Following antibody validation, SRAP expression was assessed by tissue-microarray (TMA) analysis of 372 breast tumors. Clinical follow-up and parameters such as steroid receptor and node status were available for all the corresponding cases. Immunohistochemical scores were independently determined by three investigators and averaged. Statistical analyses were performed using standard univariate and multivariate tests.

Results

SRAP levels were significantly (Mann-Whitney rank sum test, P < 0.05) higher in estrogen receptor-alpha positive (ER+, n = 271), in progesterone receptor positive (PR+, n = 257) and in older patients (age > 64 years, n = 182).

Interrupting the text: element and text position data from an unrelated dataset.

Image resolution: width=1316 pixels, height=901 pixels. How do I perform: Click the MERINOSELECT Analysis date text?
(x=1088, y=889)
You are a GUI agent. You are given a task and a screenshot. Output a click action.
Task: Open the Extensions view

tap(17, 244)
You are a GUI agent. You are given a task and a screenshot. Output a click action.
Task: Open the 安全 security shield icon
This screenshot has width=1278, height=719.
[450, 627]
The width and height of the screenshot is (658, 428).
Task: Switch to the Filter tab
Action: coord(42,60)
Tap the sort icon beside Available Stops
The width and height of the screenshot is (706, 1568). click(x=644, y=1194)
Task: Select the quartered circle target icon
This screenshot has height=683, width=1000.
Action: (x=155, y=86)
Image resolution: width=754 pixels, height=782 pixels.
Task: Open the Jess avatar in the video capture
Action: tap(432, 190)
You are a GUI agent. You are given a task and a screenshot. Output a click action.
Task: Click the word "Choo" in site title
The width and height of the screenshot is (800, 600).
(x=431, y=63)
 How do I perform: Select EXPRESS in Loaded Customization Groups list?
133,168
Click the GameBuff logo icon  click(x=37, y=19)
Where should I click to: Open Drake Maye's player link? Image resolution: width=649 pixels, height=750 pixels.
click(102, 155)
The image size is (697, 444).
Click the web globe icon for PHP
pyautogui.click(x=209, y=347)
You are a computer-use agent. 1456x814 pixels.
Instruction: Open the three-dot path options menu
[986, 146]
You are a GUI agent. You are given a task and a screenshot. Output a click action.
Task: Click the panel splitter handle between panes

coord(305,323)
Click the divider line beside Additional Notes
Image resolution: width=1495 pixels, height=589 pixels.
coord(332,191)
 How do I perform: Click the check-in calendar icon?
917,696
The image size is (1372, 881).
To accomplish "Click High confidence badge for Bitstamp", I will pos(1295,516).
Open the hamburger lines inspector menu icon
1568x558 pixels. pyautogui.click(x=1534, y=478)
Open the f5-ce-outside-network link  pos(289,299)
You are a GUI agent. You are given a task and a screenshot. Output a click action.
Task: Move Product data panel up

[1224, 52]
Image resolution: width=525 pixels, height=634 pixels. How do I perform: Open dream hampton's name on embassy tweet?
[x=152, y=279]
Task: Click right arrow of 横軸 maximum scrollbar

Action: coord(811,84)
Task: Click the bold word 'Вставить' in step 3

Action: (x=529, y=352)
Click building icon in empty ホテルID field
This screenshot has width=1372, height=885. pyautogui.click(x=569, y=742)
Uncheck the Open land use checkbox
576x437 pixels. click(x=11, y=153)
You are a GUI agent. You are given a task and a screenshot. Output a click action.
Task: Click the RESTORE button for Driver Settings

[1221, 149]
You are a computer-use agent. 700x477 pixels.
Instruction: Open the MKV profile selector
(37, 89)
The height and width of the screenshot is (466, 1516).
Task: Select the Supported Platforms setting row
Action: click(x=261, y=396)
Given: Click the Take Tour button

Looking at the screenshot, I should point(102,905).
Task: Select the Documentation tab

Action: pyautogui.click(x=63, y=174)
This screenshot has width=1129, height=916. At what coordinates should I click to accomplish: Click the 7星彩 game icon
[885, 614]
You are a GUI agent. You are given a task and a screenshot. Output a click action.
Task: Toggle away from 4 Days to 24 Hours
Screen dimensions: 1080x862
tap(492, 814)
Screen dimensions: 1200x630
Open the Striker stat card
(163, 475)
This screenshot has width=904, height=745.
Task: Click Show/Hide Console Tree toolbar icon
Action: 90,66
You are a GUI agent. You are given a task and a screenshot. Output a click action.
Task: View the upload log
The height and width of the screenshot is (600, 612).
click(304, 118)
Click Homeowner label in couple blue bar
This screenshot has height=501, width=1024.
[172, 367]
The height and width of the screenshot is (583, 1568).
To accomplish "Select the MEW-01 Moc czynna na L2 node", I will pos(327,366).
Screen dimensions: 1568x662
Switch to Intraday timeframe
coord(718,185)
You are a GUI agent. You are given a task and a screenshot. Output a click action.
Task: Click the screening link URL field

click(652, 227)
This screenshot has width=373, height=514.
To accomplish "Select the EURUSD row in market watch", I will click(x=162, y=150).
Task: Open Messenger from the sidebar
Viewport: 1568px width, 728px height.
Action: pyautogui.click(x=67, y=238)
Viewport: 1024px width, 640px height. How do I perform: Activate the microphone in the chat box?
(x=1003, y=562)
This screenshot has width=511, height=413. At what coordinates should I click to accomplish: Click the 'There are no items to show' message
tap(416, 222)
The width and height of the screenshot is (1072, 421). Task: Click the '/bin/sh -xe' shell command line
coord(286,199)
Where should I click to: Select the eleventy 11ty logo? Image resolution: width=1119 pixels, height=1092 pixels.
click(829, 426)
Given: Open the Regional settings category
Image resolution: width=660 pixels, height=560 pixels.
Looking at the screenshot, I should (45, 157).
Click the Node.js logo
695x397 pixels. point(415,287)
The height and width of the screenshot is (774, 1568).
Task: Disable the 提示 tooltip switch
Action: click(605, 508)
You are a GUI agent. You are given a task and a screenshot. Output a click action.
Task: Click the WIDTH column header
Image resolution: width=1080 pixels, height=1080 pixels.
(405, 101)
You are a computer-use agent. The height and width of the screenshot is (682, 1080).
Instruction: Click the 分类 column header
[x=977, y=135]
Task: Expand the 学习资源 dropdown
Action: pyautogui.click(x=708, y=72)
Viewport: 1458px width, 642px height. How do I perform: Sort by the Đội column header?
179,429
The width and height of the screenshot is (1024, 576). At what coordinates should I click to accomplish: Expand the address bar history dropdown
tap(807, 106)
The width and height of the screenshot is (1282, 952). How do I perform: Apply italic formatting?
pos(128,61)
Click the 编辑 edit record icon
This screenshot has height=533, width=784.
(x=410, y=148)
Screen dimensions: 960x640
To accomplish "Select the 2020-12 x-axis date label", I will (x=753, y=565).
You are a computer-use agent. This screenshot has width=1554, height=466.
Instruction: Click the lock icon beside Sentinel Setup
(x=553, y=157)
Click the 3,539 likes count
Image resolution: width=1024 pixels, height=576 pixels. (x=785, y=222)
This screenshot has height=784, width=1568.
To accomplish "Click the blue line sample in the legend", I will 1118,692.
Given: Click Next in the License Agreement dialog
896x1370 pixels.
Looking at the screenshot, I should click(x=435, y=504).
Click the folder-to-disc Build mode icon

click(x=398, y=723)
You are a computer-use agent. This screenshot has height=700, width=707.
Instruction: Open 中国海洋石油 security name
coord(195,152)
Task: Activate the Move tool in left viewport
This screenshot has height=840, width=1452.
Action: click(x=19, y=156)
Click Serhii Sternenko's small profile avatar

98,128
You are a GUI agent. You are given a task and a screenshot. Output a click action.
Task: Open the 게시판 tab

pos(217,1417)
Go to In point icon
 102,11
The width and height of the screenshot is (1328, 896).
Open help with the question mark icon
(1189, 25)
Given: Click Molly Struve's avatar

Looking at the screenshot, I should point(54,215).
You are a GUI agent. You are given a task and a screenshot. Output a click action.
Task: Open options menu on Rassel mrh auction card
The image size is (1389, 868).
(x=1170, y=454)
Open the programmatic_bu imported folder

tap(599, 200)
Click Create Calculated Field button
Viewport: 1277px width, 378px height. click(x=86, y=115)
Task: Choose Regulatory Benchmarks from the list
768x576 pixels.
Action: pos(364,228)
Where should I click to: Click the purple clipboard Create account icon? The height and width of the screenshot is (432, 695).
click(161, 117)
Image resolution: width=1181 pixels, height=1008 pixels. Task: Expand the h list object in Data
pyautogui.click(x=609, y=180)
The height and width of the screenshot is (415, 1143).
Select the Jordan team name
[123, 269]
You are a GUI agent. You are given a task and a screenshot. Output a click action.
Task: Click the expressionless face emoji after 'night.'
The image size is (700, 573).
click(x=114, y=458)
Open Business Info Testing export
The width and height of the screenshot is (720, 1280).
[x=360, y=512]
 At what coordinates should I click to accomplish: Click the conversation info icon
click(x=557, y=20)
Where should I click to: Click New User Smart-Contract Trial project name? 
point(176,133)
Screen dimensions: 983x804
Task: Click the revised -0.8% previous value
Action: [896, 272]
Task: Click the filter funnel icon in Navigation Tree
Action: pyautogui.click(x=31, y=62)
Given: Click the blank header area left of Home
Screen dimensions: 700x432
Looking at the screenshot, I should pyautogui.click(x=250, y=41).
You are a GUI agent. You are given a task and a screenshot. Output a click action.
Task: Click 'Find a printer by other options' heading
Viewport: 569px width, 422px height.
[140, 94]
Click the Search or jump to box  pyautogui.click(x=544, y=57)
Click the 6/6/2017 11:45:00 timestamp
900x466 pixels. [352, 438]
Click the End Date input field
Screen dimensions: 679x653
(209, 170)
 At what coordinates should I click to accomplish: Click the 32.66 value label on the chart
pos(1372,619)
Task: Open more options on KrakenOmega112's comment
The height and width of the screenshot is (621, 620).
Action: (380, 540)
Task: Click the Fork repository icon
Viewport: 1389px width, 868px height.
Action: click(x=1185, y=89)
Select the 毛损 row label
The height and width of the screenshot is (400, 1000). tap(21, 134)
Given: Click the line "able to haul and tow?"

When considering ER+ tumors, PR+ tumors, or younger patients (≤ 64 years), cases with high SRAP expression had a significantly (Mantel-Cox test, P < 0.05) worse breast cancer specific survival (BCSS) than those with low SRAP levels. SRAP also appeared as a very powerful indicator of poor prognostic for BCSS in the subset of ER+, node negative and young breast cancer patients (Cox regression analysis, n = 60, BCSS Hazard Ratio = 8.61, P < 0.006).

Conclusions

Our data suggest that SRAP levels might provide additional information on potential risk of recurrence and negative outcome in a specific set of patients with otherwise good prognosis when considering only estrogen receptor and nodal status.